Donald McDonnell: The nuclear receptor superfamily of ligand-regulated transcription factors are the targets of drugs that account for over 20% of all prescriptions written. Within this family of over 40 proteins are receptors that enable cells to respond to steroid hormones, thyroid hormone, retinoids and vitamin D. Also contained in this family are several "orphan receptors" for which specific hormones remain to be identified. The research in our laboratory is focused on defining the mechanism of action of those nuclear receptors whose expression and/or activity is implicated in the pathogenesis of breast and prostate cancer. We have a specific interest in defining the signaling pathways in these cancers in which the estrogen, progesterone and androgen receptors are engaged.

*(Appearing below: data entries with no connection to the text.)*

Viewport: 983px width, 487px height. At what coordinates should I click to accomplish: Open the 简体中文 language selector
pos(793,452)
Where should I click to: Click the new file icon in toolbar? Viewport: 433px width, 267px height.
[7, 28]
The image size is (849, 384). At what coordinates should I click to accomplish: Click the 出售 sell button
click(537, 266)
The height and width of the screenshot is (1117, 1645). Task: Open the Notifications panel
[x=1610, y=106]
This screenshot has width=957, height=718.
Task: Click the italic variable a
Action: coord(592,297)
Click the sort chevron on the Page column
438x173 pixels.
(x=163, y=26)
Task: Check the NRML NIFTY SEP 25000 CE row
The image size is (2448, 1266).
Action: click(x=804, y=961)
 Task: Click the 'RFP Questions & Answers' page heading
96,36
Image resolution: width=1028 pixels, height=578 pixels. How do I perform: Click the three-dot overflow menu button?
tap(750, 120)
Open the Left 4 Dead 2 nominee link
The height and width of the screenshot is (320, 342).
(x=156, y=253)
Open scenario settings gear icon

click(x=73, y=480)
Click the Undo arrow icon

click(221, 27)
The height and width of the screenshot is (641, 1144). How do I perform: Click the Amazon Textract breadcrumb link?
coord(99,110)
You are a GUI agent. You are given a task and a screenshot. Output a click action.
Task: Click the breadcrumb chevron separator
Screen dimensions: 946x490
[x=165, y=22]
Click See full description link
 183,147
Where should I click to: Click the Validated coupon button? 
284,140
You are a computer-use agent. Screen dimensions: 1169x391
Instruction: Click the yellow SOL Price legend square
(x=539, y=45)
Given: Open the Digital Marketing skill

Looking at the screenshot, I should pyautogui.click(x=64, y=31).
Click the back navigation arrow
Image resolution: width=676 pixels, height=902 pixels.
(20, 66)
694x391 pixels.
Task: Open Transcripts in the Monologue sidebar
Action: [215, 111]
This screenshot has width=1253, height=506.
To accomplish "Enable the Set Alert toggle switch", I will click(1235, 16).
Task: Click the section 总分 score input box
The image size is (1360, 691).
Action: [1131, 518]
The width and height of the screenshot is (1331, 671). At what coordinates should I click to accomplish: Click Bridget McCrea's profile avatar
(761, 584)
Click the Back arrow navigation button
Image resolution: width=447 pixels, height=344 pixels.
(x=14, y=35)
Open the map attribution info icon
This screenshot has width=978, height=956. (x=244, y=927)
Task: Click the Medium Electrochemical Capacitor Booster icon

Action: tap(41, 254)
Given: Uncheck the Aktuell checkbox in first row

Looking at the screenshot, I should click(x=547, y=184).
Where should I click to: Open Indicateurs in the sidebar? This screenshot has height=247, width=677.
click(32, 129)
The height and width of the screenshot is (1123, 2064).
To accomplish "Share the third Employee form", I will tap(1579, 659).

Jennifer Roizen: Inspired by small molecule natural products, the Roizen laboratories will initiate research to access improved antibiotics, and selective ion channel inhibitors, with implications for the study and treatment of cancer, heart disease, and neurological disorders. This program will begin with the development of novel reaction methods, and where appropriate these methodologies will be advanced through mechanistic investigations. New reactions will be designed to streamline access to challenging natural products, such as the guaianolide sesquiterpenes. Access to these small molecules will enable us to collaborate with colleagues to probe the biological activity of these molecular architectures.

Qiu Wang: Research in the Wang group aims to answer fundamental questions that lie at the interface of chemistry and biology. In particular, we are interested in developing small-molecule based probes and methods to understand the cause of disease with an emphasis on identifying potential therapeutic agents towards cancer and neurodegenerative disorders.